RELATED APPLICATIONS

This application claims priority to Taiwan Application Serial Number 105137123 filed Nov. 14, 2016, which is herein incorporated by reference.

BACKGROUND

Field of Invention

The present invention relates to an imaging method. More particularly, the present invention relates to a bi-directional imaging method for wire positioning.

Description of Related Art

The World Health. Organization (WHO) predicts that more than twenty-three million people will die due to cardiovascular diseases annually in the world before year 2030. Ministry of health and welfare in Taiwan predicts that number of the patient suffered from cardiovascular diseases will increase 0.5 million per year. The number of patients having cardiovascular disease has been the highest in the world in an aspect of demand side of medical market.
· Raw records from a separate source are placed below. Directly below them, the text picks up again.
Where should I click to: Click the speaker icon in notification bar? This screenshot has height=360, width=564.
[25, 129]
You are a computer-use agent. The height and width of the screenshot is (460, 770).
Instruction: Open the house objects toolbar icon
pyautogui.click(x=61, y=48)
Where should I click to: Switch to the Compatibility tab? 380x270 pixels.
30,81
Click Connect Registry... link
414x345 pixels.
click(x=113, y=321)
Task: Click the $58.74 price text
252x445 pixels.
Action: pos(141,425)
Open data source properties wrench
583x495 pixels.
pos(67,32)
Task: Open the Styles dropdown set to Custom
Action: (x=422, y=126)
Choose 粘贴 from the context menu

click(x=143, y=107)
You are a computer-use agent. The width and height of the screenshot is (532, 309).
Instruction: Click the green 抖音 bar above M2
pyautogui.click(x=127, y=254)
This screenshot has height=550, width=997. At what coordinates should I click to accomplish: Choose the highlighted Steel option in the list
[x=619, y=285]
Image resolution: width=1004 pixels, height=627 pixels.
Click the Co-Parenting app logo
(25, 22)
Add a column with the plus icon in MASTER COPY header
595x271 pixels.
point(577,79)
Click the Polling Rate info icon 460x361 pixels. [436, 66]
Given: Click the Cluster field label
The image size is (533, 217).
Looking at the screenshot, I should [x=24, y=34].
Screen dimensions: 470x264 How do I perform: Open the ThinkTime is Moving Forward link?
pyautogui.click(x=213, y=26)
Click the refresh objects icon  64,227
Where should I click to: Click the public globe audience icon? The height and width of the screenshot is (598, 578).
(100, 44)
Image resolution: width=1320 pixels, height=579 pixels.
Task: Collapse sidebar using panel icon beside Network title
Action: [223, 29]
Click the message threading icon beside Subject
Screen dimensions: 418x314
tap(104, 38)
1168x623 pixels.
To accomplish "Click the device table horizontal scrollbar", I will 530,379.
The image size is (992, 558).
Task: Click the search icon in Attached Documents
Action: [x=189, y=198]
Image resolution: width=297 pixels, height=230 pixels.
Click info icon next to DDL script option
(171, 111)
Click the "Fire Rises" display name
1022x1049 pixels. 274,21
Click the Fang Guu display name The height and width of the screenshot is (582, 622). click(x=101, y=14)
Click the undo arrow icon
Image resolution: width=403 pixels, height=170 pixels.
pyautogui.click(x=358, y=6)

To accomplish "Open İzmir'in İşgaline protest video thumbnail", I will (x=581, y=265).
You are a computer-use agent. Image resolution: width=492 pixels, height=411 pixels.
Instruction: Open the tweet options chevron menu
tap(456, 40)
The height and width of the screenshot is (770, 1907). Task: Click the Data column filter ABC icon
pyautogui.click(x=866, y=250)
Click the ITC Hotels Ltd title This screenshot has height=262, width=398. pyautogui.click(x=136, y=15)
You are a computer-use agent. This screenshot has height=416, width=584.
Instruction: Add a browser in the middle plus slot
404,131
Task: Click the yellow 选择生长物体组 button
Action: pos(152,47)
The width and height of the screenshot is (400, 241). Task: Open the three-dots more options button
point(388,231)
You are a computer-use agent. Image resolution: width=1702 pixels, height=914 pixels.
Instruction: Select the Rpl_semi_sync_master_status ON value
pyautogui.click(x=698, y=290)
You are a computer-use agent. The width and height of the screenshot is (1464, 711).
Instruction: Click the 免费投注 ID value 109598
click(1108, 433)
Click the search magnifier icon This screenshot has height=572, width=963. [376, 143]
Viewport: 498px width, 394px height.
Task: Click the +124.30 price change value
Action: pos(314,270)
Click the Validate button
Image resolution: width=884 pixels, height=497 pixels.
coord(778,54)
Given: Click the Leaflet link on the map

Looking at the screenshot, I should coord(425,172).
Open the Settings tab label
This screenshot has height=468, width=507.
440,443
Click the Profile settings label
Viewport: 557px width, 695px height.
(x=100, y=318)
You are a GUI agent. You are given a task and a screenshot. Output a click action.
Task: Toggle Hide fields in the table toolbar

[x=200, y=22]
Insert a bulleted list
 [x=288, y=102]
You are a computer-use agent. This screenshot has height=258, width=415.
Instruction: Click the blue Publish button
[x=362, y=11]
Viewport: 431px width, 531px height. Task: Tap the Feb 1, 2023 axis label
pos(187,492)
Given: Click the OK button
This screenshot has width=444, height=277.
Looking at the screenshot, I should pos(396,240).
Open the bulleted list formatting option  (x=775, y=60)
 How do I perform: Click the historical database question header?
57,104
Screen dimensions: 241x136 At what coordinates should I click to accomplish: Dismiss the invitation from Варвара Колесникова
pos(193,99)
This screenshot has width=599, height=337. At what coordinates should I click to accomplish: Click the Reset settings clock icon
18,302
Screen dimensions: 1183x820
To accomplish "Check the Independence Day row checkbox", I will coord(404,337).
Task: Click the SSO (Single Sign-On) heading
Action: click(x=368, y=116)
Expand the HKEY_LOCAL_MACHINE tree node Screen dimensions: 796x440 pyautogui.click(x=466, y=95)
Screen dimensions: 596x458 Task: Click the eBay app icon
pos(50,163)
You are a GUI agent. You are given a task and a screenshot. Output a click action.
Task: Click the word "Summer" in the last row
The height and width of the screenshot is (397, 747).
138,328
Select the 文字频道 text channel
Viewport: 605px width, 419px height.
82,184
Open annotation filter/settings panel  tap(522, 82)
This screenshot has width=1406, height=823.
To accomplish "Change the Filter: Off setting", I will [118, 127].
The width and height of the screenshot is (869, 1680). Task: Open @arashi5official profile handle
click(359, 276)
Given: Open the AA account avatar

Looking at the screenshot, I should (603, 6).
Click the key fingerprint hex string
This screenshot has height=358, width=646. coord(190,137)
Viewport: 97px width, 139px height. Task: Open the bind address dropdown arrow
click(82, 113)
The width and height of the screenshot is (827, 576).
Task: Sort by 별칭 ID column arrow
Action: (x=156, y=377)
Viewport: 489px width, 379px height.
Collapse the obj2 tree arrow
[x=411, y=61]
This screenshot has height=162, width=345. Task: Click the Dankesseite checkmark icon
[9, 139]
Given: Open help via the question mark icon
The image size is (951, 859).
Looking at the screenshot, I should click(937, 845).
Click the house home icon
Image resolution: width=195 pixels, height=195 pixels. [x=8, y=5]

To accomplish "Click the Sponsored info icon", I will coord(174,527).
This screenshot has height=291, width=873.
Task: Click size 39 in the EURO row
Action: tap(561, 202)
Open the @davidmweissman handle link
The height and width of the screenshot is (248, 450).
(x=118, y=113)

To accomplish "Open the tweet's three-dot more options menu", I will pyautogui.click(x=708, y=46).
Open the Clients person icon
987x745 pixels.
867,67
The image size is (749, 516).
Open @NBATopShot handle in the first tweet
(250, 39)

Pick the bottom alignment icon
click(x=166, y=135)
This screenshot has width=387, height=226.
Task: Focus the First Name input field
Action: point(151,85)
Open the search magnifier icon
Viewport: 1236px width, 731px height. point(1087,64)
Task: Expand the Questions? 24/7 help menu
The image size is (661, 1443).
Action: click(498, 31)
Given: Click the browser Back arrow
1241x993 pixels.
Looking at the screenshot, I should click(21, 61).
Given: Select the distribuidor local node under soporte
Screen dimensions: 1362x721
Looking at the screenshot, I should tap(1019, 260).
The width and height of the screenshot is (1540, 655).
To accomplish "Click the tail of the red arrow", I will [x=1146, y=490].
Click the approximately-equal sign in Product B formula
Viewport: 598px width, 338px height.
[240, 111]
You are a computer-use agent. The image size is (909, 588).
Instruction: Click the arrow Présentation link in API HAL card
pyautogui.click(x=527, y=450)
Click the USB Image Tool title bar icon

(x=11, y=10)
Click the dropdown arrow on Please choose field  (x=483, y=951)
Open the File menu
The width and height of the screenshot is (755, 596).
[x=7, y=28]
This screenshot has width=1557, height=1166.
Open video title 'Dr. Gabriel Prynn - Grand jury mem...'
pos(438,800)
The product demand for all kinds of wire/catheter has been increased for years, and the scale of the global market is nearly 28.6 billion dollars in 2014, and is predicted to be 42.4 billion dollars in 2019. Factors driving this wire/catheter market includes increasing need for minimally invasive procedures, increasing elderly population, and diseases such as obesity caused by lifestyle which results in the grow of cardiovascular diseases.

Minimally invasive surgery with cardiac catheterization is a main treatment for cardiovascular diseases. Take invasive treatment of coronary heart disease as an example, an arterial sheath (the diameter thereof is about 2 mm to 3 mm) is plugged into an artery in arm or groin, and a steel wire enters a treatment part through the blood vessel to establish a surgery channel. An instrument combined with a plastic catheter enters the blood vessel through the wire for diagnosis and treatment. Therefore, putting the wire into the treatment location through the blood vessel is the first step, and problems in the surgery includes: unidirectional operation which needs many trying; lots of product specification based on the context; large amount of X ray and developer are required; depend on doctor's experience and high risk. The massive using of X ray and developer may cause other organs (e.g. kidney) damaged. Therefore, it is an issue in the art about how to devise an imaging method for tracking a wire in the human body to provide route guide during the surgery and decrease the amount the X ray and developer.

SUMMARY

An objective of the invention is to provide an imaging method and an imaging system for wire positioning thereof, in which an angle and a route of the wire in the blood vessel could be guided based on bi-directional wire imaging.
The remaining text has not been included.